As the distributions of continuous and discontinuous ADR mentions are imbalanced, it is easy to understand that the strict -score difference of the same methods for continuous and discontinuous ADR mentions is not small. How to tackle data imbalance is a possible direction for further improvement, which will be considered in the future.

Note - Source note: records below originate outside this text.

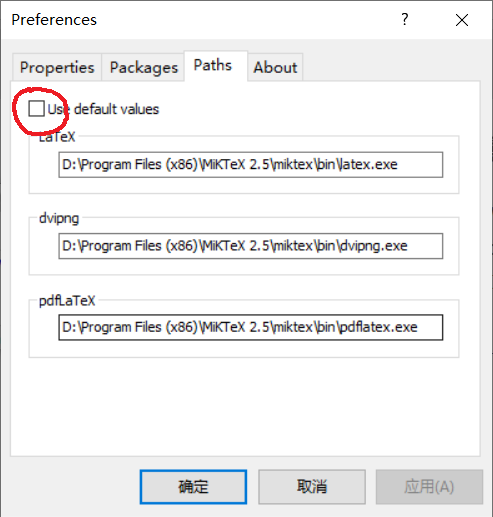Place cursor on dvipng.exe in path
The height and width of the screenshot is (517, 493).
pyautogui.click(x=375, y=246)

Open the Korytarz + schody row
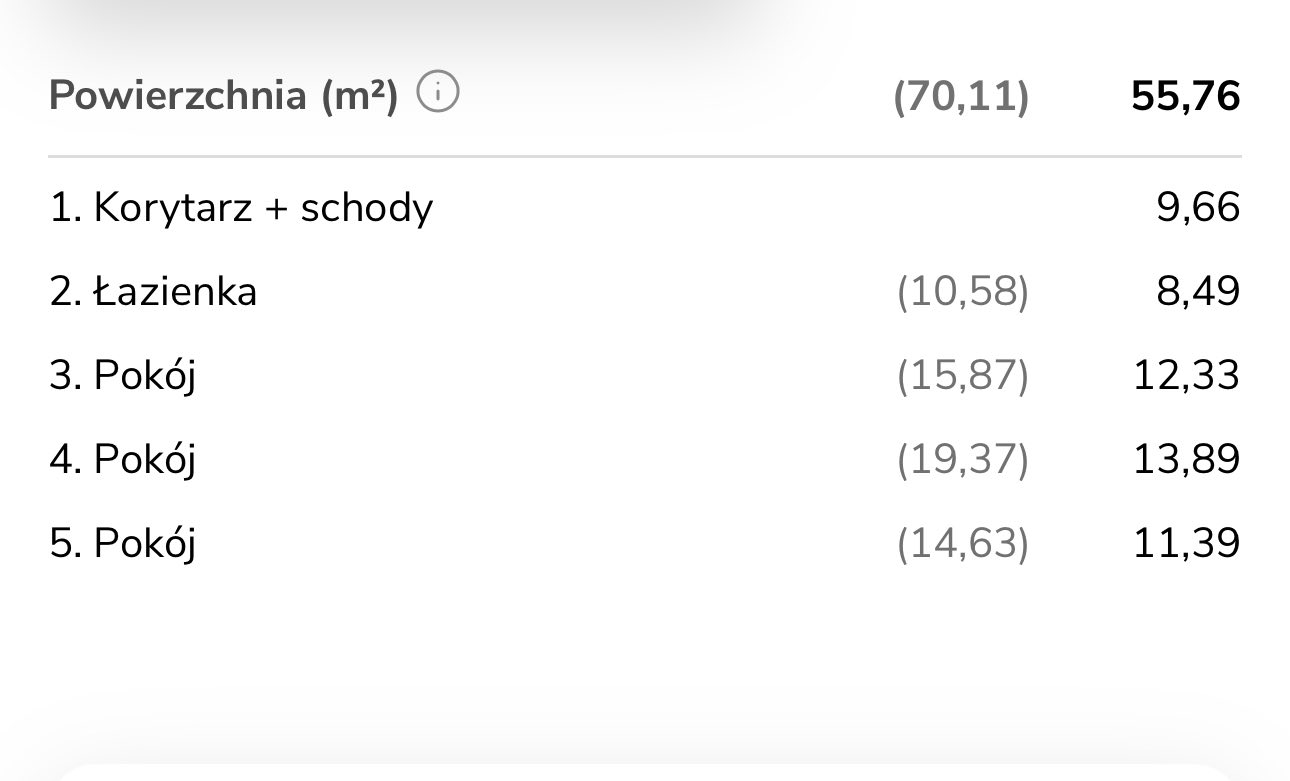click(x=241, y=208)
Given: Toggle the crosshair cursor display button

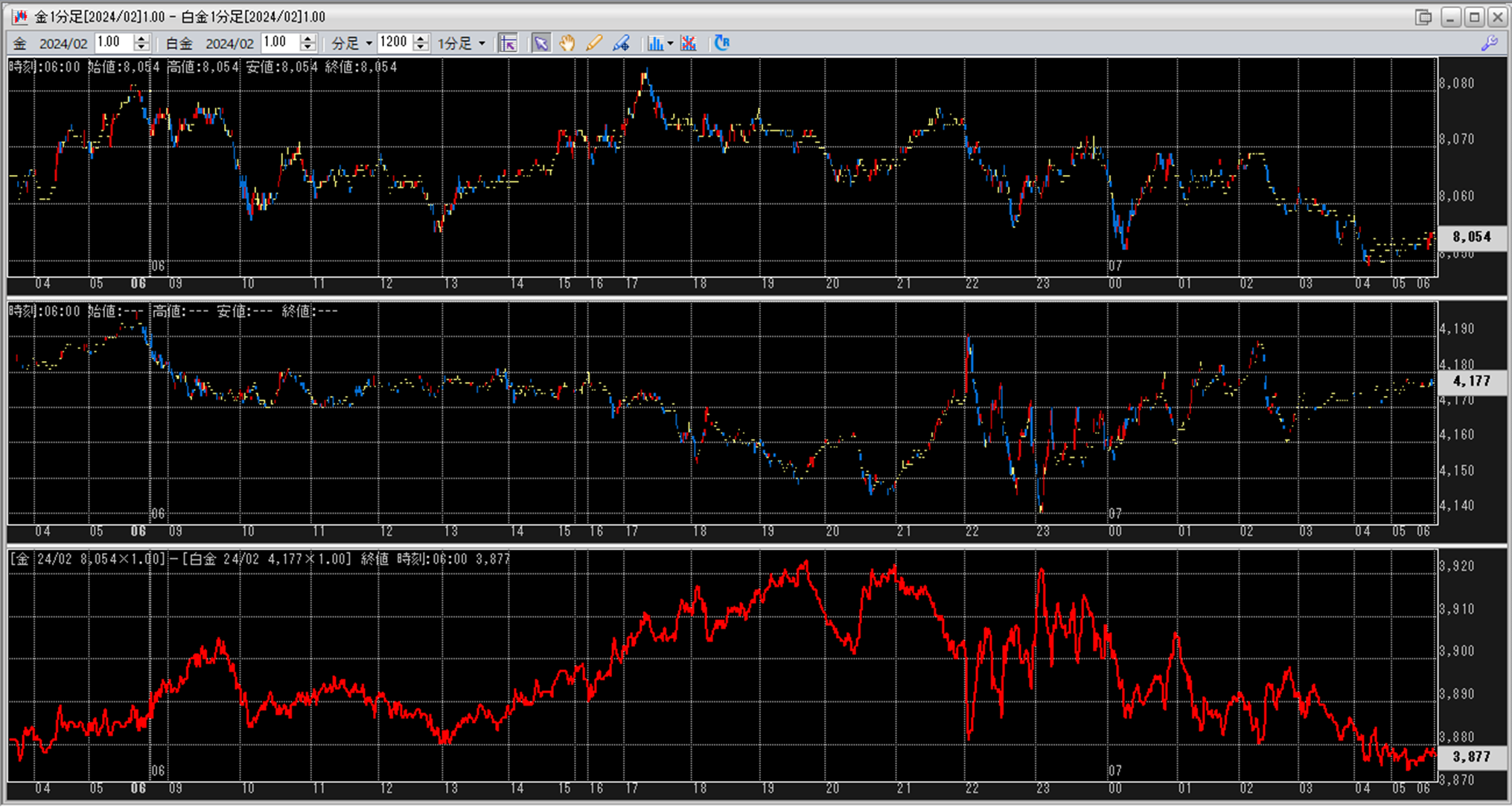Looking at the screenshot, I should [x=508, y=43].
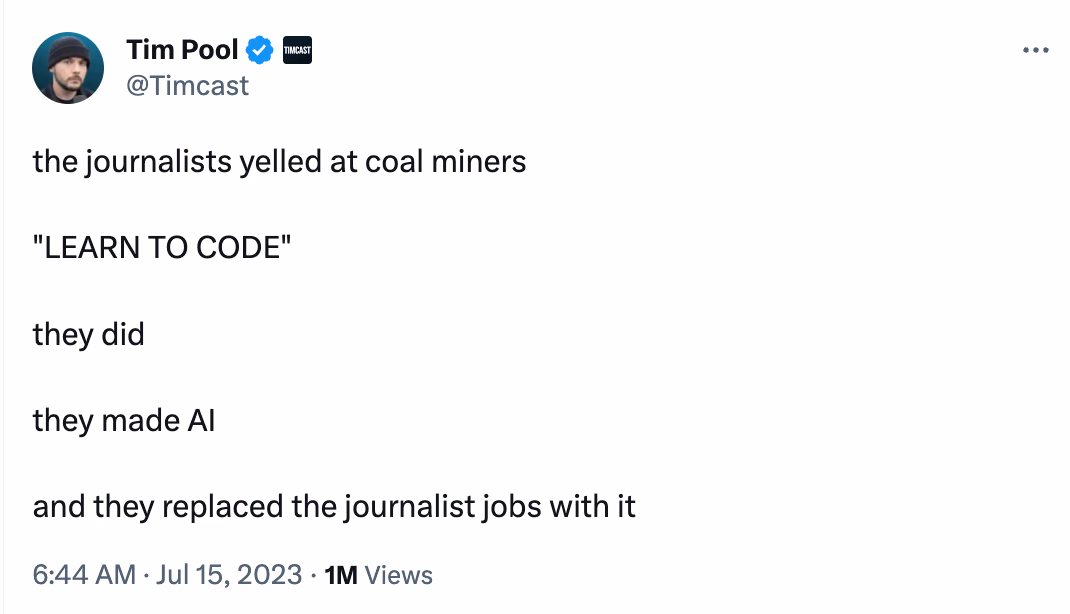The height and width of the screenshot is (614, 1070).
Task: Click the 'they did' line
Action: pyautogui.click(x=89, y=334)
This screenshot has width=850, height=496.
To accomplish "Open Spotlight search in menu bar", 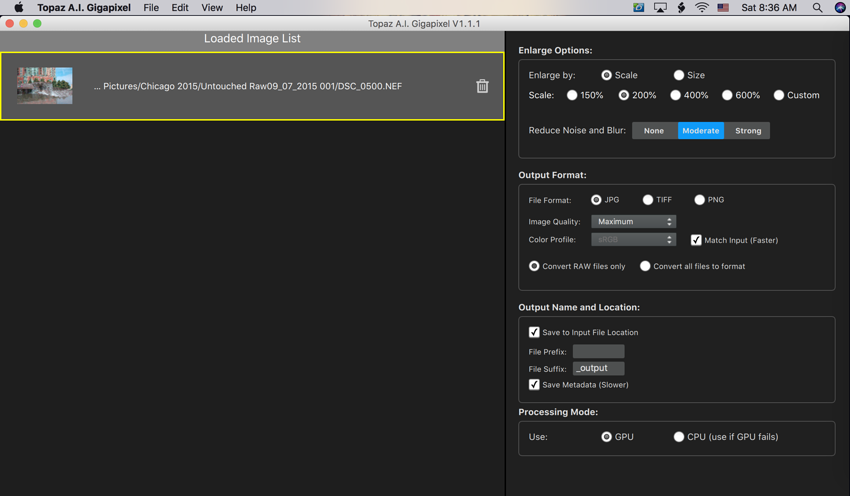I will coord(817,8).
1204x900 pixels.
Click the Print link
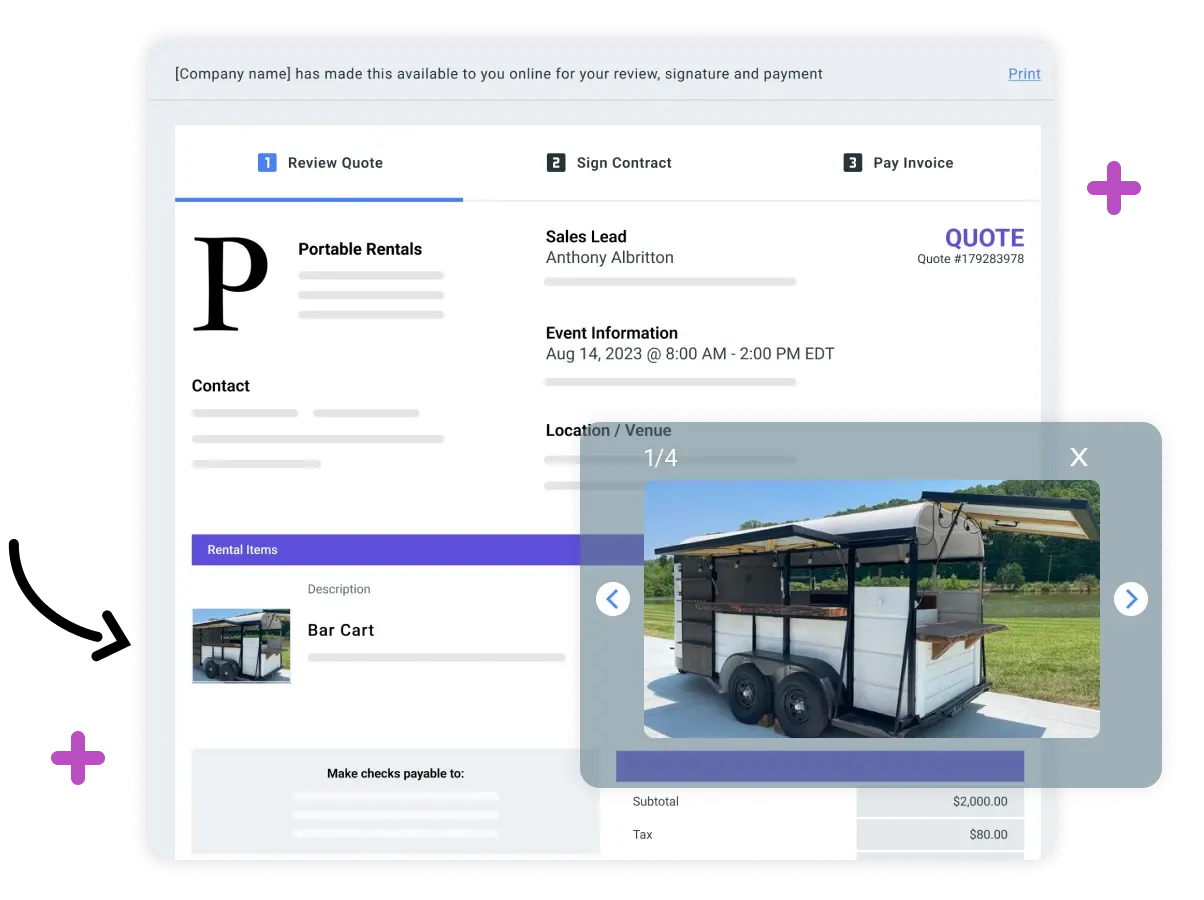click(x=1024, y=74)
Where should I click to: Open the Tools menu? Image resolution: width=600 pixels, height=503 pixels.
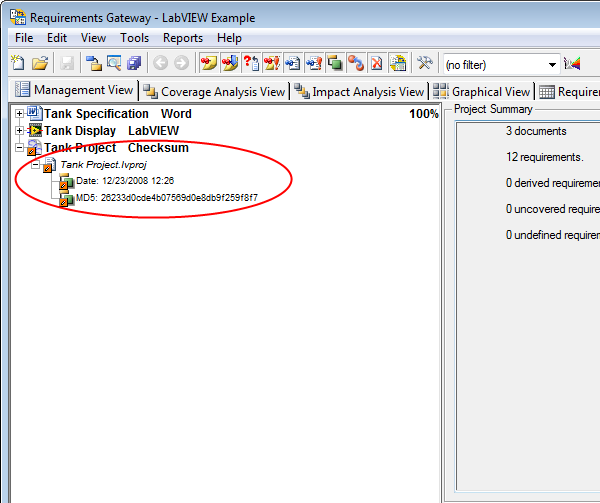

Although LSTM-CRF shows much better performance than CRF, the performance of LSTM-CRF is not very good, indicating that recognizing continuous and discontinuous ADR mentions from medical social media is still challenging. The main challenge is exactly determining all words or tokens of mentions, not some of them. The errors of LSTM may fall into the following three categories. Some modifiers are missing. For example, there are three continuous ADR mentions, “long time flatulence,” “Achilles tendon tightness,” and “dizziness,” in post “long time flatulence, Achilles tendon tightness, and dizziness.” The first one is wrongly recognized as “flatulence.” Some discontinuous ADR mentions are wrongly recognized as continuous mentions by combining words or tokens between all parts. For example, the discontinuous ADR mention “hair…thinning” in sentence “I took this drug a few years ago and went off it because my hair started thinning.” is wrongly recognized as a continuous ADR mention “hair started thinning.” There are some combination errors between continuous ADR mentions and discontinuous ADR mentions. For example, there are three ADR mentions, “Severe pain in buttocks,” “Severe pain in…left leg,” and “sciatica like symptoms,” in “Severe pain in buttocks and left leg sciatica like symptoms.” The last two mentions are wrongly recognized as “left leg sciatica like symptoms.” Some of these errors may be corrected by using structures of sentences. It is another case of our future work. The proposed representations actually provide two ways to connect different parts of discontinues entities; therefore, the proposed methods may have potential use for relation extraction, such as drug-drug interaction extraction.

6. Conclusions

In this paper, we investigate deep neural network-based ADR mention recognition. A deep neural network (called LSTM-CRF) combining long short-term memory (LSTM) neural networks (a type of recurrent neural networks) and conditional random fields (CRFs) is proposed to recognize continuous and discontinuous ADR mentions from social media in medicine and analyze effects of ADR mention representations, subject-based embeddings, and knowledge-based embeddings. Experiments conducted on a benchmark corpus show that LSTM-CRF outperforms CRF; “Multilabel” representation is more suitable for continuous and discontinuous ADR mention recognition than “BIOHD”; both subject-based embeddings and knowledge-based embeddings are individually beneficial for continuous and discontinuous ADR mention recognition. Moreover, some possible directions for further improvement are also presented.

Conflicts of Interest

The authors declare that there are no conflicts of interest regarding the publication of this paper.

Acknowledgments

This paper is supported in part by the following grants: National 863 Program of China (2015AA015405), National Natural Science Foundation of China (NSFC) (61573118, 61402128, 61473101, and 61472428), Special Foundation for Technology Research Program of Guangdong Province (2015B010131010), Strategic Emerging Industry Development Special Funds of Shenzhen (JCYJ20160531192358466 and JCYJ20170307150528934), Innovation Fund of Harbin Institute of Technology (HIT.NSRIF.2017052), and CCF-Tencent Open Research Fund (RAGR20160102).